I’m sure it has happened To many other people before. There comes a moment A feeling one cannot ignore. A want, a drive, an impulse To have, to hold, to own Something, someone or A moment that is yours alone.
At a party, a face appeared And our two eyes connected. It seemed we were talking; A dialogue was being erected. A relationship of mere moments, It seemed powerfully right. And at just that one moment Nothing could be more right.
We left the party immediately And went to my place to see If followers through with feeling What just the right thing to be. It was all a wonderful adventure. I am sure we had no kind of fear. It was an accident of timing, One I would suffer for years.
Twice more and we were broken, Never to be together again. No thoughts about if ever Not a question about when. And after the last evening I knew things had moved on. When I looked into my wallet. All of my money was gone.
All because of impatience And not wanting to be alone I let myself fall into a kind of Rock and roll Twilight Zone. Why didn’t I ask more questions? Because in that single moment I wanted a fantasy romance. Nothing was more important.

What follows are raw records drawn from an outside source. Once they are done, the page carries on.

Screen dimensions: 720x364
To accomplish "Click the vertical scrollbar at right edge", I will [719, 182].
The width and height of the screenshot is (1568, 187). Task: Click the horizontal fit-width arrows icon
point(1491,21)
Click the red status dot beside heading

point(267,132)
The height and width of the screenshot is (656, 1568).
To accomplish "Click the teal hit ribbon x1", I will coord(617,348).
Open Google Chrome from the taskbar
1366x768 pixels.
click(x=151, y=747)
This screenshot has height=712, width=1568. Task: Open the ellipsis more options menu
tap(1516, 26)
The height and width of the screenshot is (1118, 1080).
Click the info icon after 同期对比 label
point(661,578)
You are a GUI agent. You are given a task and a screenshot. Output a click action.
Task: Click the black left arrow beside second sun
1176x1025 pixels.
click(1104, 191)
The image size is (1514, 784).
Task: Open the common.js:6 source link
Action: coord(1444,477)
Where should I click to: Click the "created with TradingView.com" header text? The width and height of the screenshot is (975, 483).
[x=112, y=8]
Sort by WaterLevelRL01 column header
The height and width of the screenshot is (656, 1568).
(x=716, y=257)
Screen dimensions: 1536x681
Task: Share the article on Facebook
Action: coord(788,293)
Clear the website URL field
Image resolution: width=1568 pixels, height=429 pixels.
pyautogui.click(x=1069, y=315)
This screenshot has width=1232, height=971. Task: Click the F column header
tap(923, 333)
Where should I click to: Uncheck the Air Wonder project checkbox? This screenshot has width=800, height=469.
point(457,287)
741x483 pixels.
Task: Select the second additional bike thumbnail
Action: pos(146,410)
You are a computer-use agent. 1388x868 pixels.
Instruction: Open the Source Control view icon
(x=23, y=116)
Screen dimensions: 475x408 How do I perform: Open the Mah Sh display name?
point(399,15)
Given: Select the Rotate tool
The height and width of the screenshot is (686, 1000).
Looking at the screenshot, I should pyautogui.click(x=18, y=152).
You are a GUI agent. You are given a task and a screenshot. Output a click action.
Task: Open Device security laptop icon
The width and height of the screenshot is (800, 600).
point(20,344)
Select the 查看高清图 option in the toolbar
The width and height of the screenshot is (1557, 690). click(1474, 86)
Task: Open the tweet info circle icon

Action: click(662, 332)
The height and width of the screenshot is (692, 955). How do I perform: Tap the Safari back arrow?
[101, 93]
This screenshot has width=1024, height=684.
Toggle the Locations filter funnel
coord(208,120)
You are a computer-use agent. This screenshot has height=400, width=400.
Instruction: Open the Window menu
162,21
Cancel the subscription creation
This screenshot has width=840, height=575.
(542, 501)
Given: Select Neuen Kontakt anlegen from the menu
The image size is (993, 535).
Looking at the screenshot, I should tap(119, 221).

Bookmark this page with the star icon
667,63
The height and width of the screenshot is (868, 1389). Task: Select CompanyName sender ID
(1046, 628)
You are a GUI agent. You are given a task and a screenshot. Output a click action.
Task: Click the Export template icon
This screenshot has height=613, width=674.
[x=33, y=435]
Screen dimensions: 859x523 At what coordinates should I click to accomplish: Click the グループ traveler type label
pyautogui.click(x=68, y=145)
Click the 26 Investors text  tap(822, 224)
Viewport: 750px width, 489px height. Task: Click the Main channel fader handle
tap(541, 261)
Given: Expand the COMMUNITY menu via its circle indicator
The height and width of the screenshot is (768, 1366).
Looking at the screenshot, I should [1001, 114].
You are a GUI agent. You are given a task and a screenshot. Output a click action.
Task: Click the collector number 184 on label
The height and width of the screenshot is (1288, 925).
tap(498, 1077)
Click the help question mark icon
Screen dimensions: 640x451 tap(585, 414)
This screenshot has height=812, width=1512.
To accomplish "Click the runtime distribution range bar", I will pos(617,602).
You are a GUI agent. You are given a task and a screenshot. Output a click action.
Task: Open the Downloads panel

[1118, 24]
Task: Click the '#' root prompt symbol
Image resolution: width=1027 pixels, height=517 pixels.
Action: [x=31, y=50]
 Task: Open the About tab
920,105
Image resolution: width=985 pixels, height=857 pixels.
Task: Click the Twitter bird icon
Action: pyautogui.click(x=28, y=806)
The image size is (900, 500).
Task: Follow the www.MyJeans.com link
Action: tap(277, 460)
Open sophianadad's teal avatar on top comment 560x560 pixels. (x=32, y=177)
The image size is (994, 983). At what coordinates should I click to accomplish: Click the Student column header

It was months later I discovered In a routine visit to my doctor That I had contracted a disease That would ruin my life forever. They didn’t know what to call it In those days before the name. Those were the days before AIDS And it’s horrific kind of sick fame.
And they had no way to treat it So, most of us just quickly died. We had no ability to resist it. We had no resistance inside. We lost all our friends and lovers Because for one single moment That one evening with a stranger, Nothing was more important.
I fell into a frenzy of not caring, Drugs and drink and debauchery. I felt I had lost all hope in life And lost all my chance at dignity. Of course that made me sicker My resistance went down further. I no longer wanted to live like that I was sick of my life altogether.
I am writing this to you, today So you can share it with others. Tell people that getting laid Is not the same as a lover. Point to me and advise them We may have just one moment For valuing ourselves as a person Nothing must be more important.
(This is dedicated to many of my friends over the decades that suffered from *** and AIDS related issues.)